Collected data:
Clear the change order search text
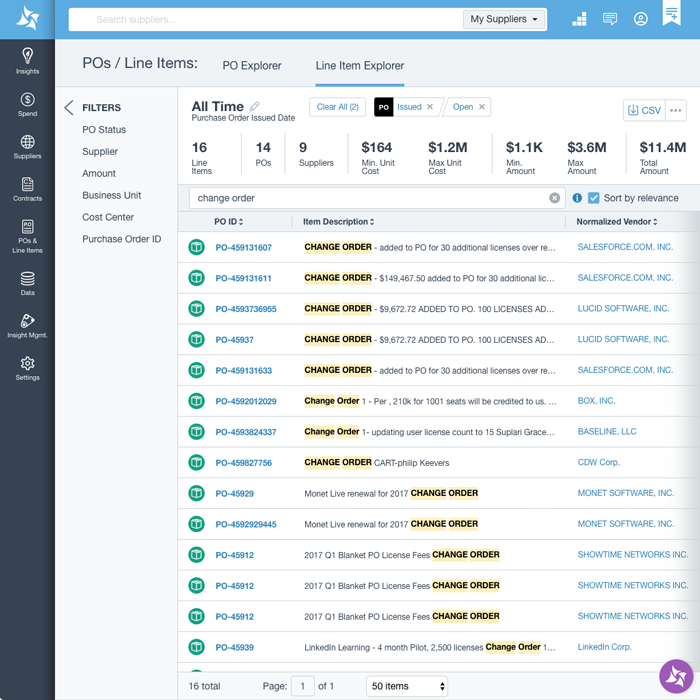Image resolution: width=700 pixels, height=700 pixels. tap(555, 198)
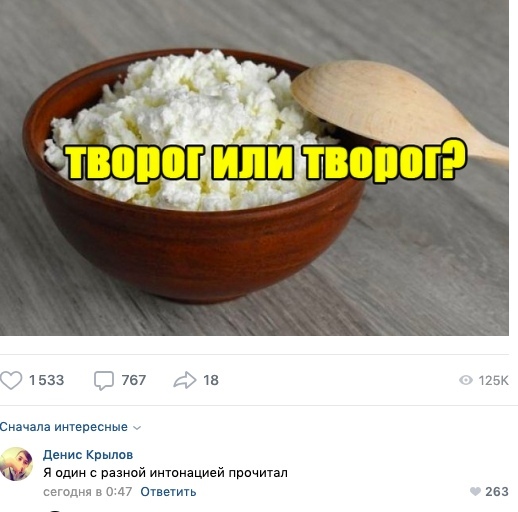This screenshot has height=512, width=518.
Task: Click the wooden spoon in the photo
Action: [x=393, y=107]
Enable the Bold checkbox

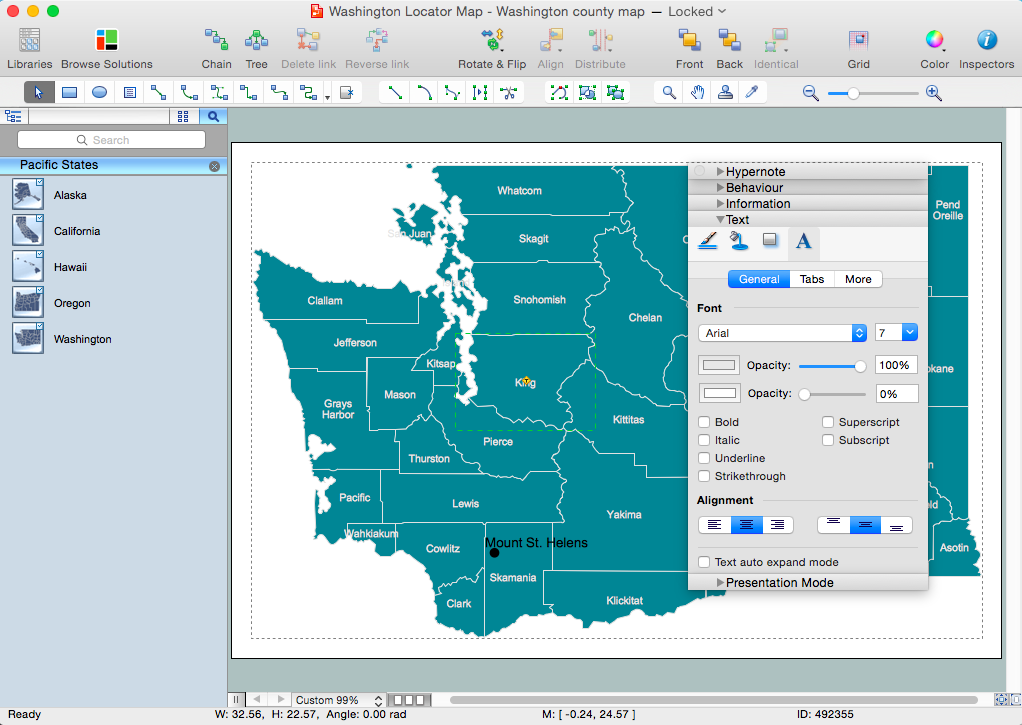pos(705,423)
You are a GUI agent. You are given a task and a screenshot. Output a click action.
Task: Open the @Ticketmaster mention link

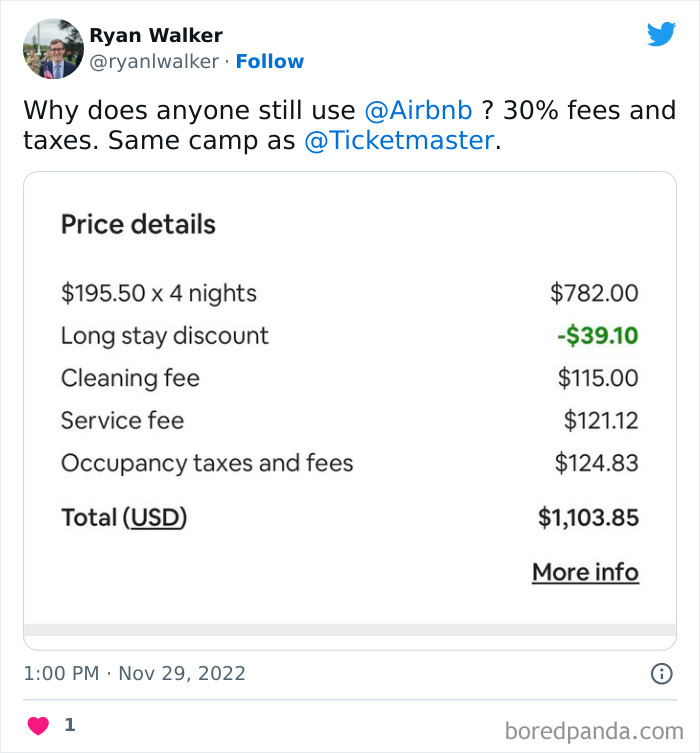tap(399, 140)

• TO DO:
Without including any picture, retype the entries exactly.

• TASK SOLUTION:
Clear the change order search text
Image resolution: width=700 pixels, height=700 pixels. tap(555, 198)
This screenshot has height=512, width=518.
Task: Click the wooden spoon in the photo
Action: [x=393, y=107]
Enable the Bold checkbox

pos(705,423)
You are a GUI agent. You are given a task and a screenshot. Output a click action.
Task: Open the @Ticketmaster mention link

tap(399, 140)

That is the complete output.